在吉林省遼源市,通過預測分析,從地表變形的監測數據中挖掘隱含的知識和規律,防治地質災害、提升礦區安全性;廣東省中醫院借助數據分析及知識發現等技術,針對多種疾病,建立以臨床經驗分析為核心的多維分析系統,實現醫療與健康記錄跨區、跨院的分析和共享;菲亞特汽車通過IBM SPSS解決方案來預測客戶行為及改善客戶關系,提高了生產力并降低了成本,使營銷計劃的客戶響應率提高了15%~20%,客戶忠誠度提高了7%。
今天,許多企業都正經歷著來自數據的挑戰,“大數據”已成為重要的時代特征。那么,企業應該如何提升洞察力,挖掘大數據的新價值?
大數據意義重大
“在2010年,我們僅有37%的客戶在使用或者討論業務分析,到2011年就增加到57%了。使用業務分析的企業,在各方面都有顯著的變化,如業務增長1.6倍,EBITDA(稅息折舊及攤銷前利潤)增長2倍,股票價格增長2.5倍。”IBM軟件集團預測分析副總裁Rich Holada表示,大數據對預測分析(Predictive Analytics)有非常重要的意義,因為數據獲取量越多,進行預測分析就會越準確。
“我們通常會把大數據特征概括為四個‘V’,即規模性(Volume)、多樣性(Variety)、高速性(Velocity)和真實性(Veracity)。”Rich Holada告訴記者,如今的大數據已經不再局限于過去數據庫里的結構化數據,它可能來自傳感器、呼叫中心、Twitter、Facebook或者微博,我們稱之為“所有數據”。當收集到更多的這些不同類型的數據后,就能清晰、準確地建模,對下一步決策進行定制。
“預測分析是基于大量的歷史數據尋找一個模式,它的目標是利用歷史數據更好地分析未來人的行為模式。”Rich Holada說。
SPSS保駕護航
Rich Holada介紹說,預測分析分為3部分,即掌控信息、獲悉洞察和采取行動。掌控信息是獲取或檢測信息的數據;獲悉洞察需要做分析和預測建模;采取行動則是在進行預測和分析之后下一步采取的動作。“作為IBM智慧的分析洞察的核心,預測分析可以把這些環節更好地在企業中實現最優的結果。”

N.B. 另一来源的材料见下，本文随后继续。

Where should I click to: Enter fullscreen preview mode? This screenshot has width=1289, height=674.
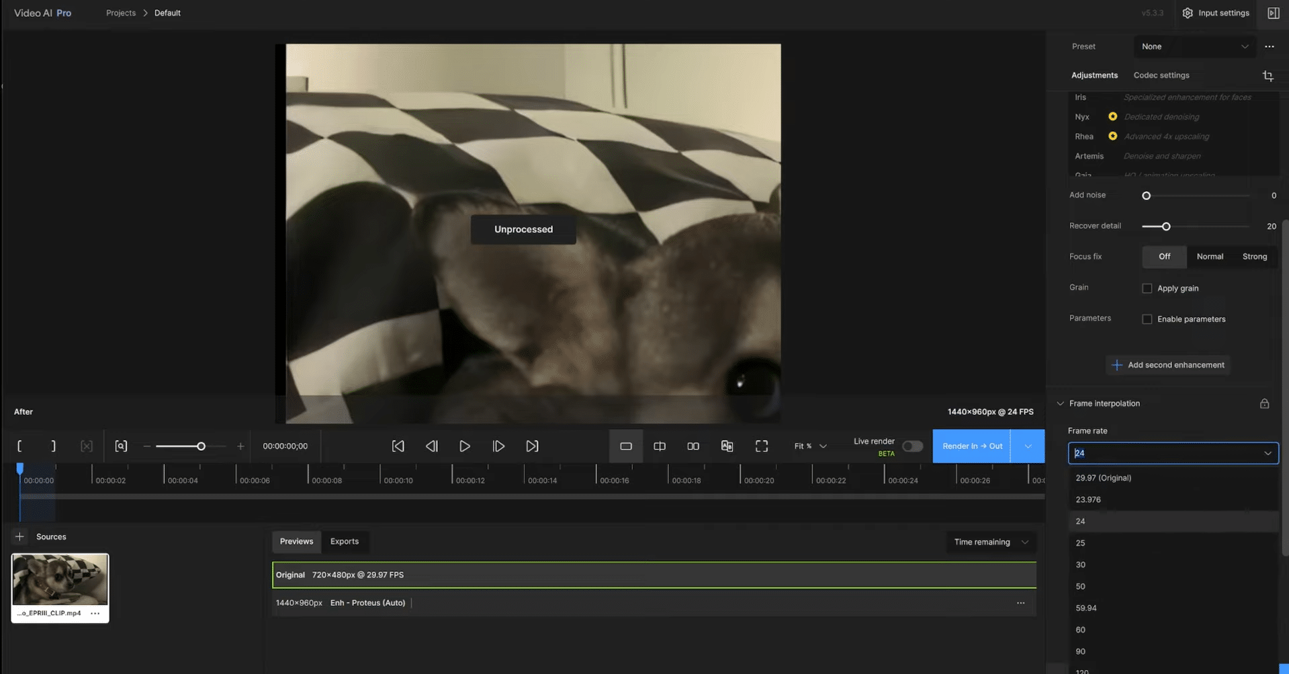pyautogui.click(x=761, y=446)
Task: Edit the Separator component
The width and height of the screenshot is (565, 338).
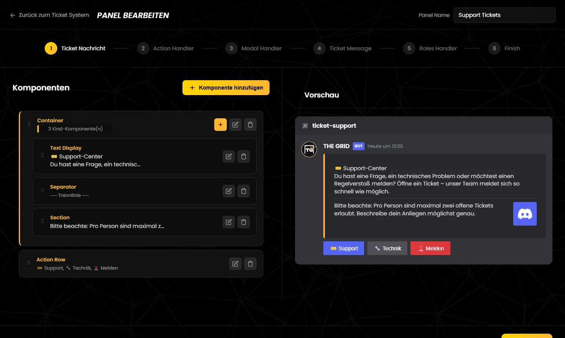Action: point(229,191)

這就不得不提到IBM SPSS軟件家族,它能針對不同需要,利用先進的數據分析和統計方法,科學、系統地規劃設計研究方案并采集數據,從數據中分析規律,并對關鍵問題做出預測,將其做出的應用模型部署到業務流程中,提高決策效率和執行力。SPSS可以從供應鏈、需求、市場營銷和產品預測性維護4個方面進行預測。
Rich Holada提到了一家柴油機生產廠的例子。他們通過對生產線的具體參數進行監控,從而了解到在制造流程中對哪些參數的控制能保證殘次品率的下降。這樣做的結果是,在預測分析產品上線3個月內,就因殘次品率下降而節省了1170萬美元。“用戶的目標已經不是省錢,而是維護和提升其客戶的忠誠度,為更多地銷售產品打下基礎。”Rich Holada說。